TASK TO COMPLETE: When you find the line with "Formação e Capacitações (755, 1117)" among the records below, reproduce it and each line after it exactly, ending with the line with "[Alto contraste] (1196, 32)".

STUDY MATERIAL: Begin

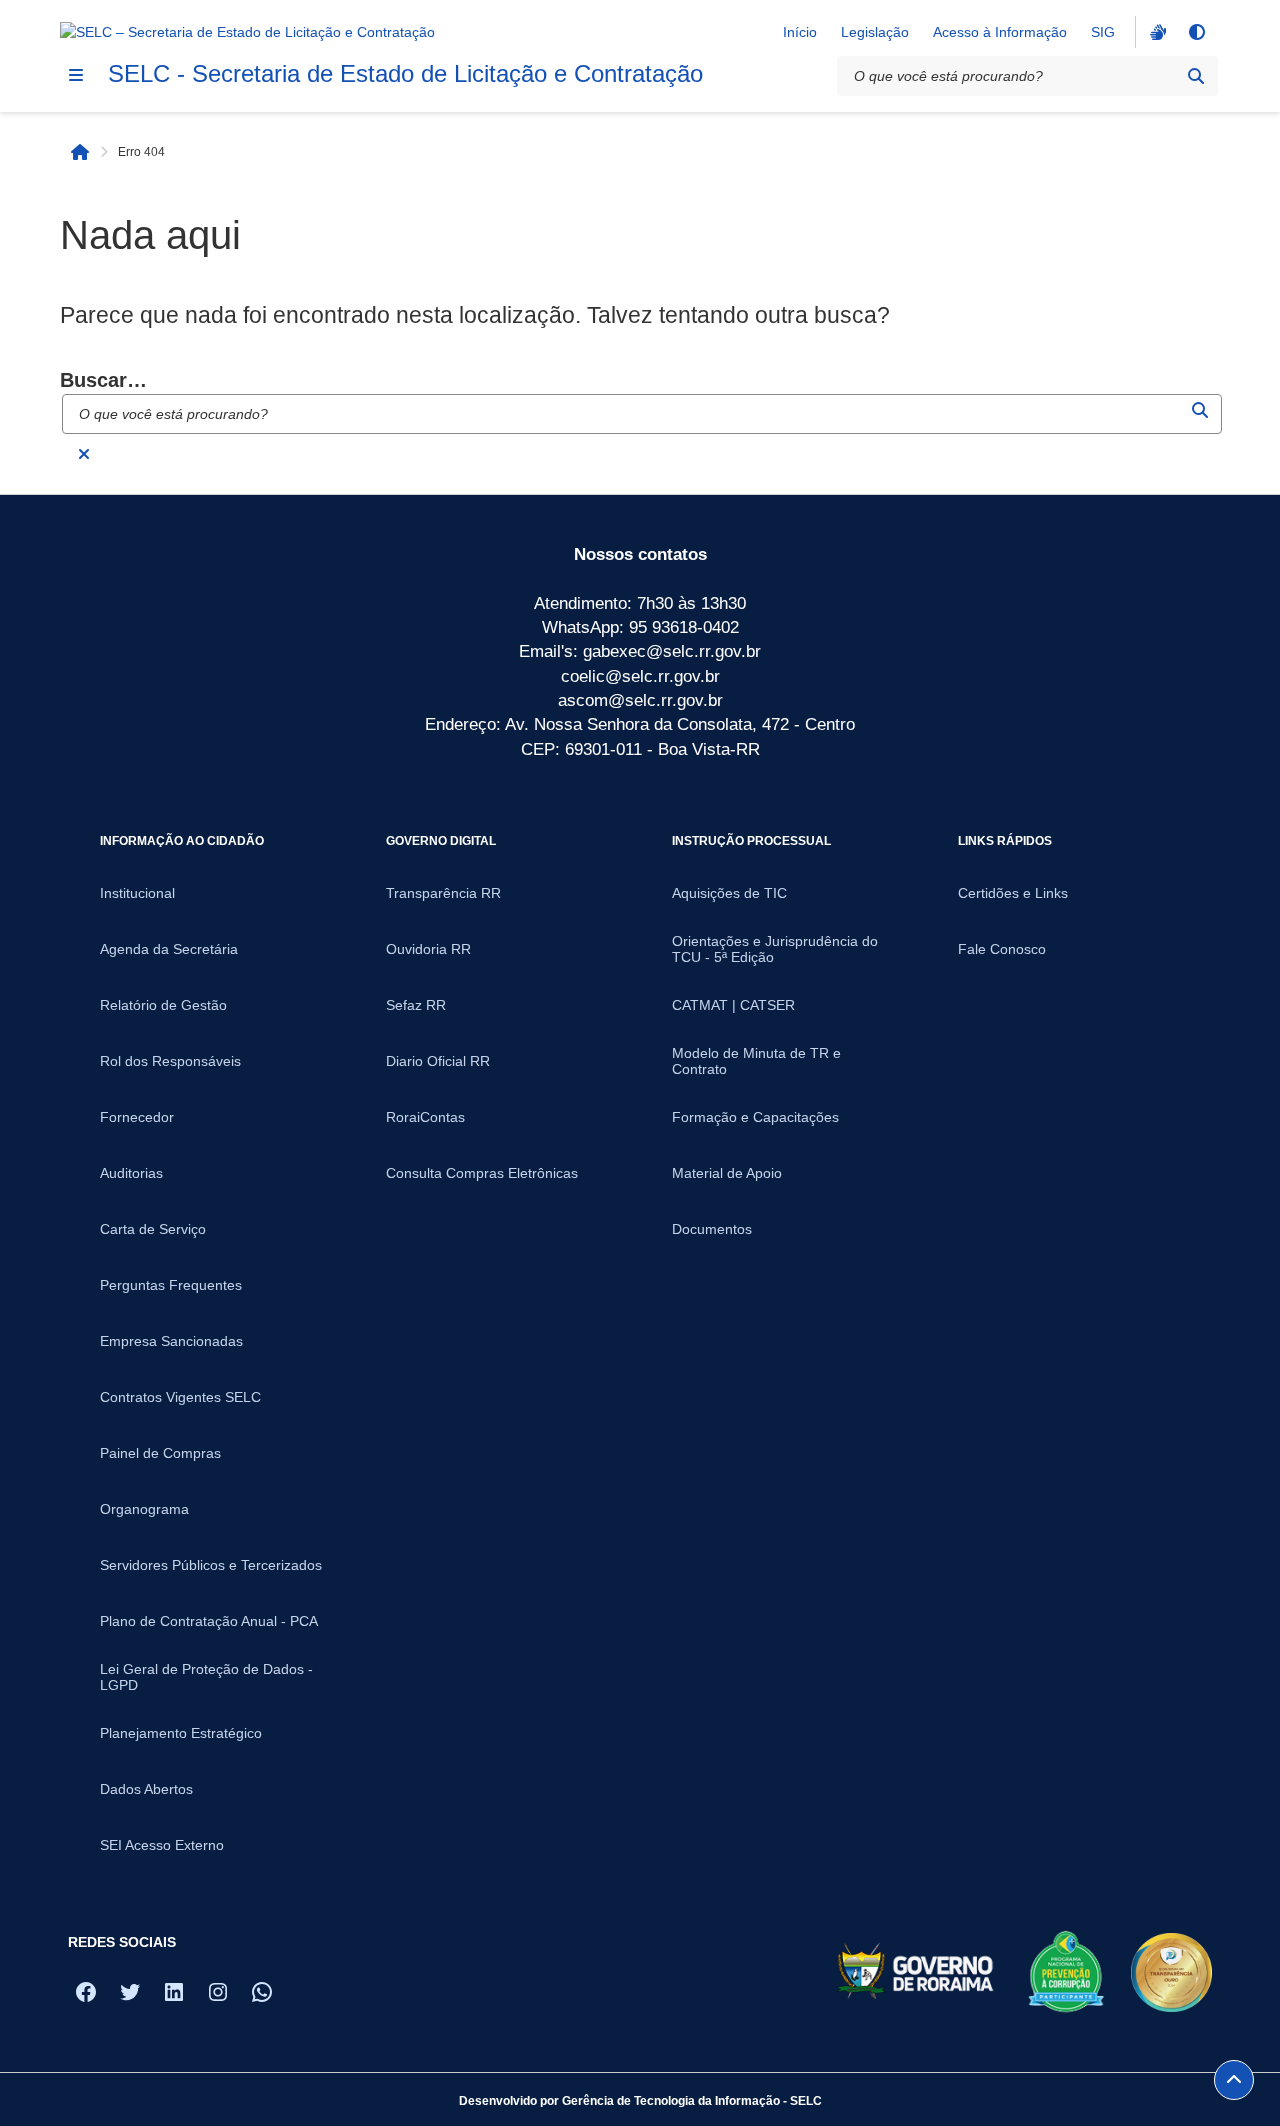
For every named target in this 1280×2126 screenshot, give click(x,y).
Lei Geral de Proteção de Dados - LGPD (206, 1677)
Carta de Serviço (153, 1229)
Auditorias (131, 1173)
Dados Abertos (146, 1789)
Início (800, 32)
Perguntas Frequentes (171, 1285)
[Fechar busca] (84, 454)
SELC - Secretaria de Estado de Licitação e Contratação (405, 73)
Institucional (137, 893)
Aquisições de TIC (729, 893)
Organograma (144, 1509)
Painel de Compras (160, 1453)
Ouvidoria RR (428, 949)
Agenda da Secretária (169, 949)
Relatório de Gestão (163, 1005)
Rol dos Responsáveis (170, 1061)
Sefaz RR (416, 1005)
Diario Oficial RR (438, 1061)
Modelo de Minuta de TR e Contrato (756, 1061)
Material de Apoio (727, 1173)
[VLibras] (1156, 32)
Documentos (712, 1229)
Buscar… (103, 380)
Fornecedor (137, 1117)
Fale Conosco (1002, 949)
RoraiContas (425, 1117)
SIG (1103, 32)
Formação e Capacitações (755, 1117)
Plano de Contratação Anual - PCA (209, 1621)
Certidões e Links (1013, 893)
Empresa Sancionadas (171, 1341)
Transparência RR (443, 893)
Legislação (875, 32)
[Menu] (76, 75)
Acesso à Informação (1000, 32)
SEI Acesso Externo (162, 1845)
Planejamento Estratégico (181, 1733)
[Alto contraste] (1196, 32)
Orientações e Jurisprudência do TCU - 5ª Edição (775, 949)
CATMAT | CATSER (733, 1005)
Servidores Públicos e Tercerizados (211, 1565)
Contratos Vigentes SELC (180, 1397)
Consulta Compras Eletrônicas (482, 1173)
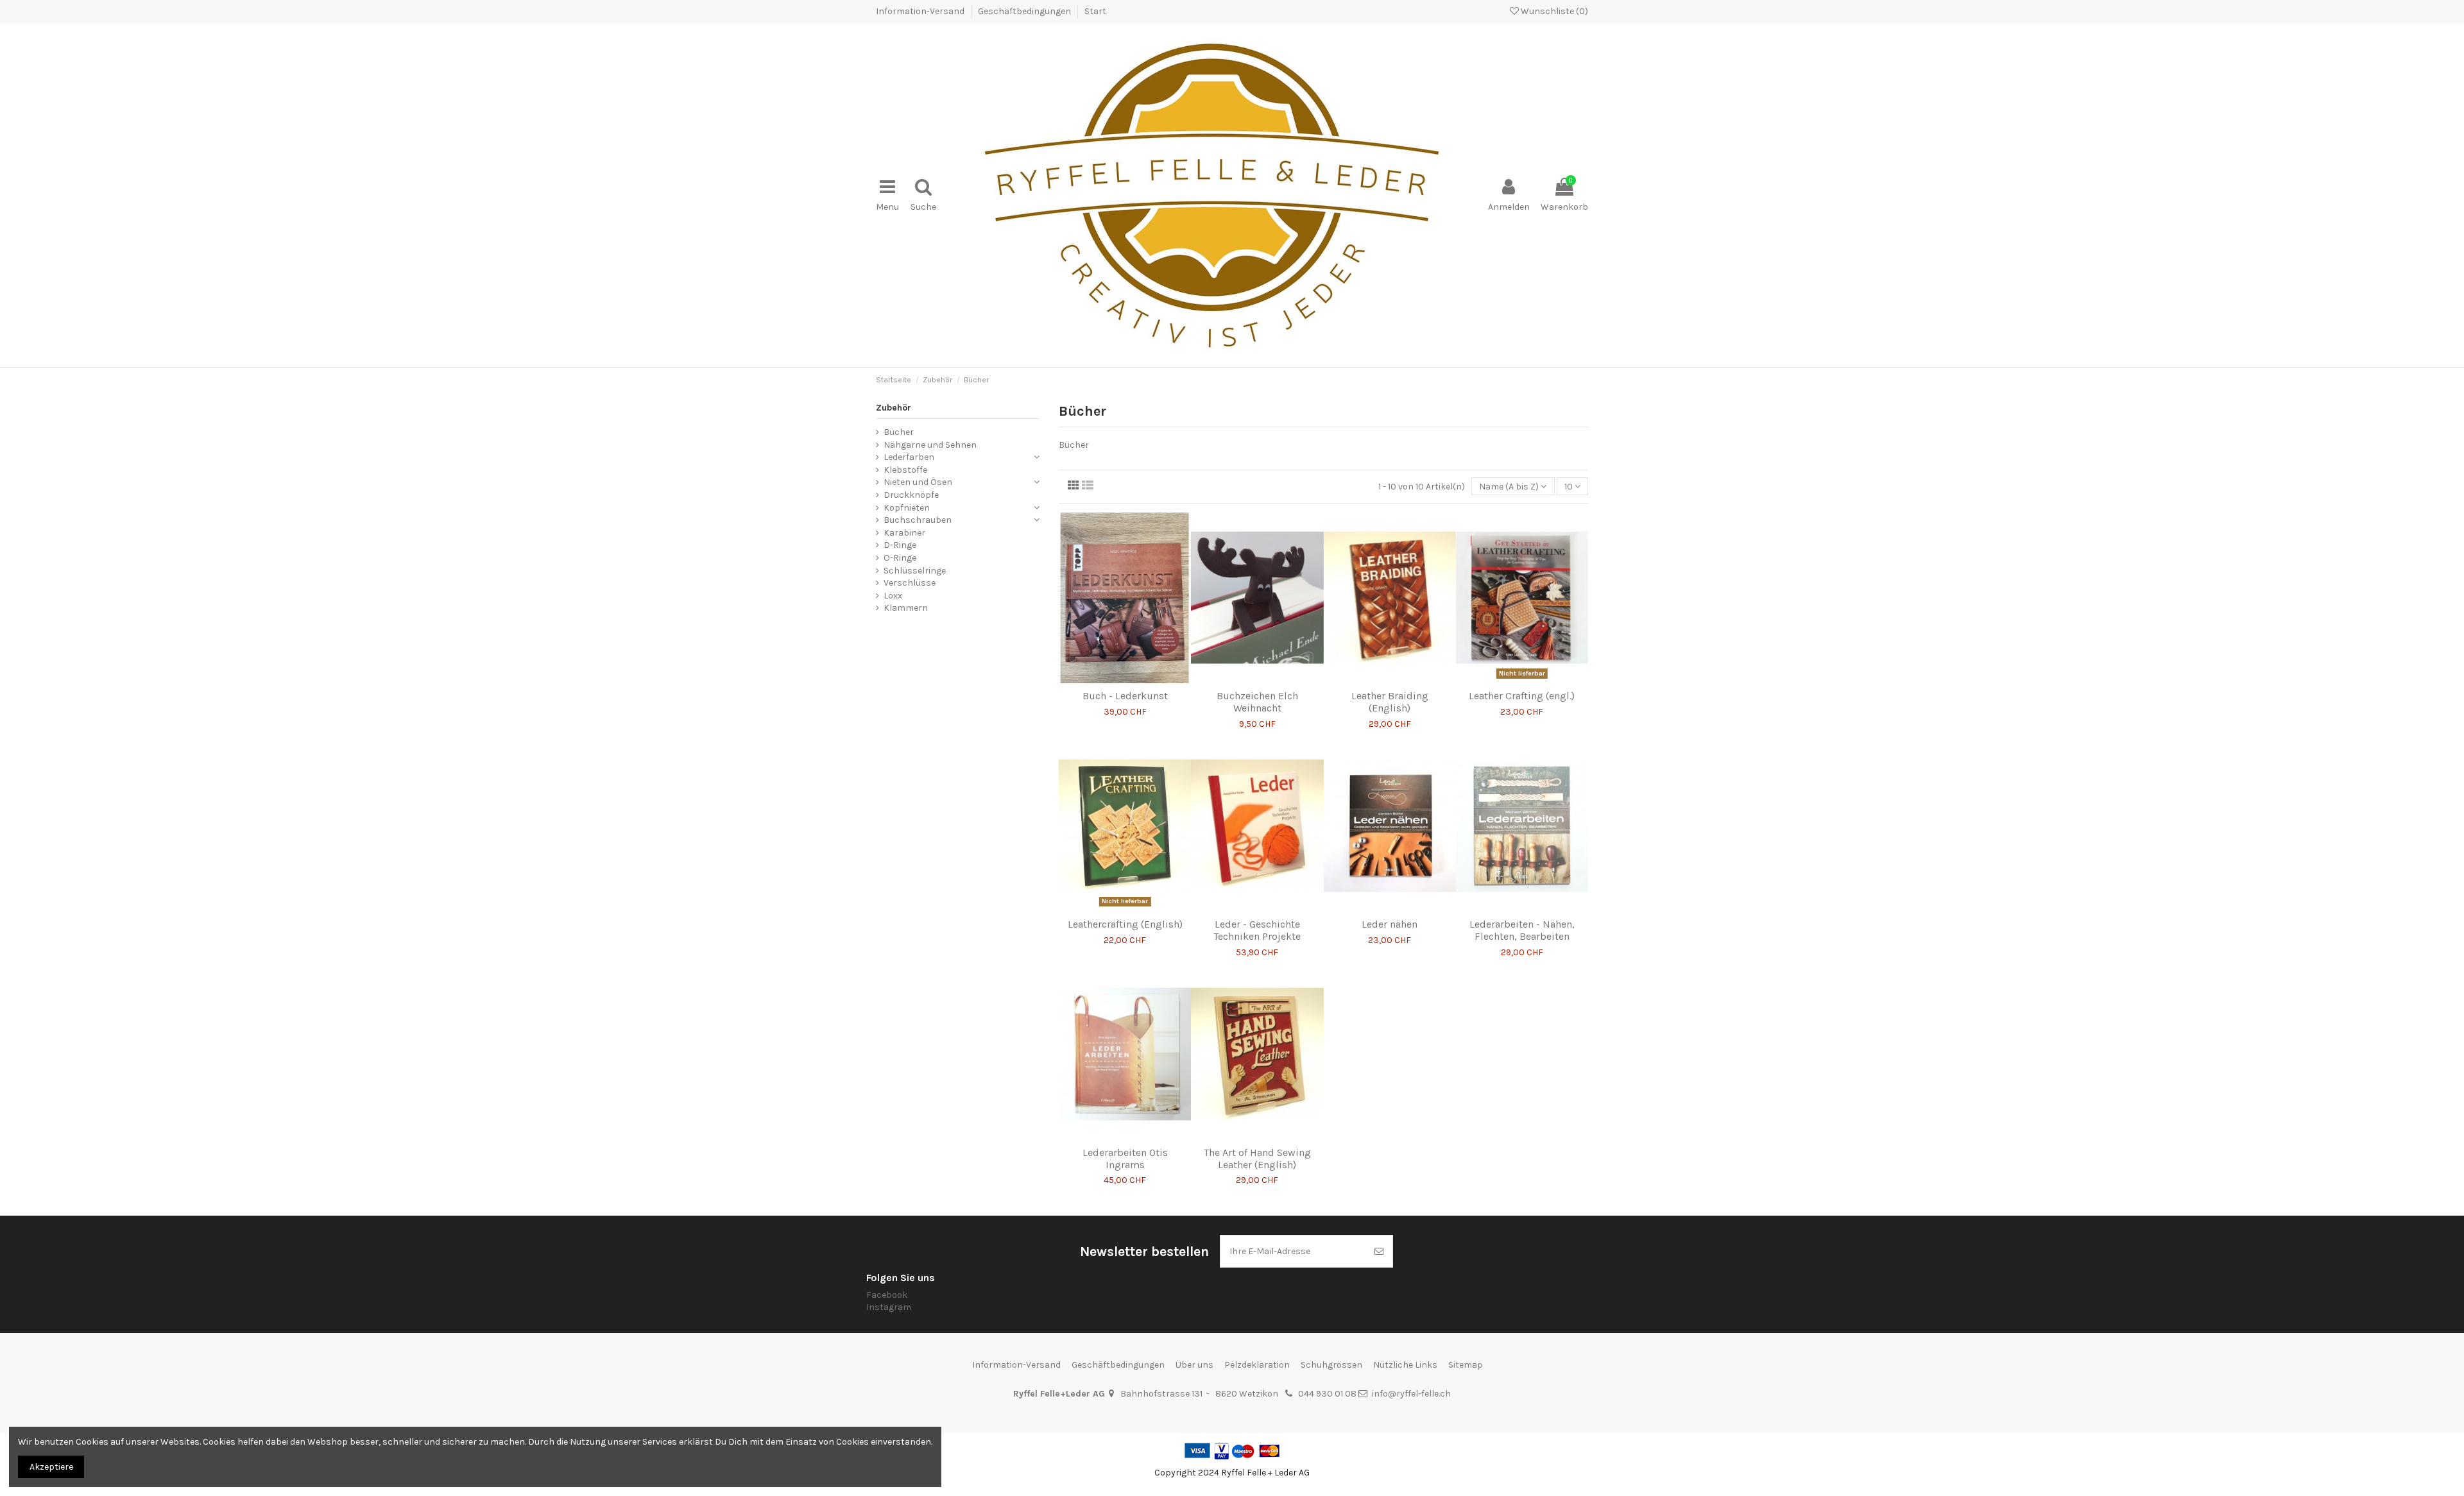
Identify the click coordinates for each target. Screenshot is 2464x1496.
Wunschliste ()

STUDY MATERIAL: End

RESPONSE TO THIS TASK:
Formação e Capacitações (755, 1117)
Plano de Contratação Anual - PCA (209, 1621)
Certidões e Links (1013, 893)
Empresa Sancionadas (171, 1341)
Transparência RR (443, 893)
Legislação (875, 32)
[Menu] (76, 75)
Acesso à Informação (1000, 32)
SEI Acesso Externo (162, 1845)
Planejamento Estratégico (181, 1733)
[Alto contraste] (1196, 32)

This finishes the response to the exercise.